Task details.
Using the reflection on a chromatography career, answer these questions:
1. How old was the writer when the family moved to the city with five large universities?
2. At which university was Professor Simion Gocan?
3. Which organization in the UK does the reflection name Professor Gocan as a member of?

*** Text under study Section Begins ***

October 31, 2017
by Gabriela Cimpan, Senior Director Sales, Europe, ACD/Labs
There comes a time when one looks back at their career and questions why it took the path it took. What was the most influential decision or choice that made it possible? I should say that my parents played a big role and their decision to move their young family including me, a 6 month old baby, to a city renowned as an intellectual powerhouse with 5 large universities, laid the foundation for a world class education.
My scientific background in chromatography and my further career choices, however, were definitely influenced by Professor Simion Gocan from Babes-Bolyai University in Cluj-Napoca, Romania, one of the largest in the country and with a very good reputation worldwide. Professor Gocan was a true scientist, paying attention to detail and discovering relationships where no one else could see them. He was also a passionate teacher who conveyed his thinking and scientific standards to many generations of chemistry students and Ph.D. graduates.
I was lucky to start my academic career under his guidance, uncovering the mysterious world of chromatography and learning about its limitless power to separate complex mixtures. It also opened perspectives worldwide, through scientific collaborations. Suddenly I had access to connections everywhere, to people who thought like me, like us. Professor Gocan was published everywhere, he was a member of many scientific organisations, including the Chromatographic Society in the UK. Many of my students, from my brief graduate teaching stint, have successful careers across the globe, from the USA and Canada to Europe and Australia.

*** Text under study Section Ends ***
*** Data shown Section Begins ***

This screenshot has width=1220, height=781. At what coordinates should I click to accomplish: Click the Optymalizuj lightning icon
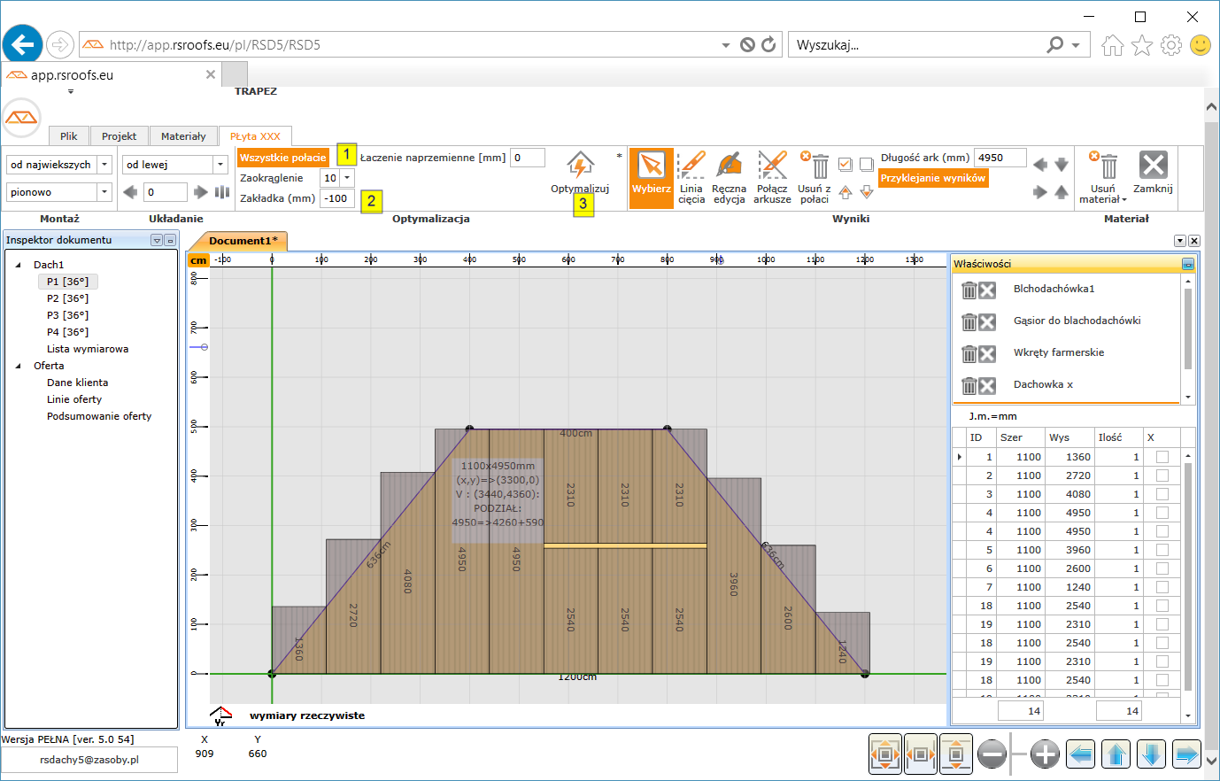(x=580, y=166)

*** Data shown Section Ends ***

Expected answer.
1. The writer was a 6-month-old baby.
2. Professor Gocan was at Babes-Bolyai University in Cluj-Napoca, Romania.
3. He was a member of the Chromatographic Society.